Shared education: Northern Ireland pupils give their opinions
Hundreds of pupils in Northern Ireland have been asked their opinions of the way their schools share classes with pupils from other sectors.
Many of them had never heard of shared education, but some had ideas about how it could be improved.
The survey of 750 pupils, in a range of age groups and school types, was carried out last year.
It was used to feed into the controversial report on Shared Education published this week.
At that stage, most pupils had not heard the term, even though eight out of the 10 post-primary schools were actually taking part in sharing schemes.
Around three quarters of pupils liked the idea of sharing with pupils from a different religion.
More than half thought it would be good to make new friends and a quarter wanted to use sport facilities and computers at the other school.

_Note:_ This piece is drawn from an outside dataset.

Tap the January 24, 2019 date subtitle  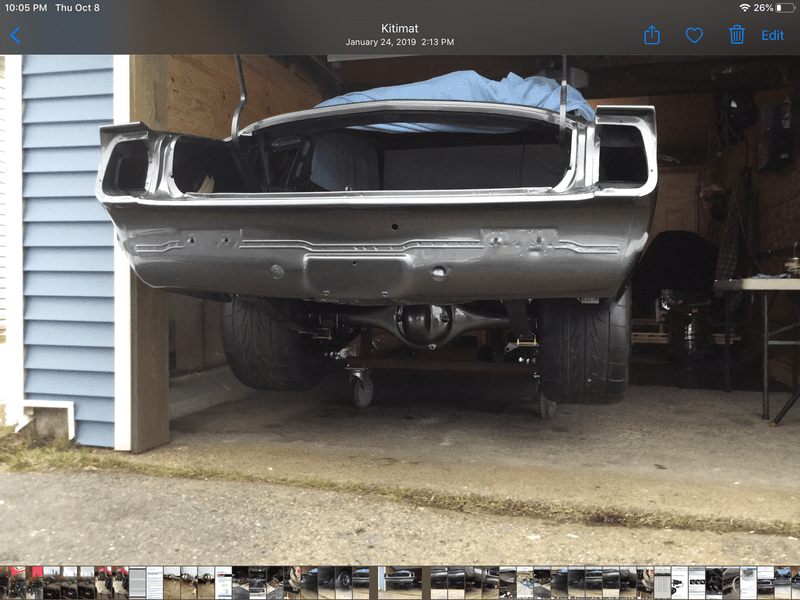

Three quarters were worried that pupils in the other school might be rough or nasty and half of older pupils worried about having to travel to share classes in a different school.
Very few were concerned about mixing with children of another religion, but those who did have worries about it talked about possible sectarianism.
Some grammar school pupils were reluctant to have joint classes with non-grammar schools because they felt academic abilities would be lower.
Non-grammar school children worried that grammar school pupils looked down on them and thought they were stupid.
About half of pupils did not like the idea of pupils from another school coming into their building.
They were worried about overcrowding, potential disruption and the fear that they might not like the attitude or behaviour of the other school's pupils.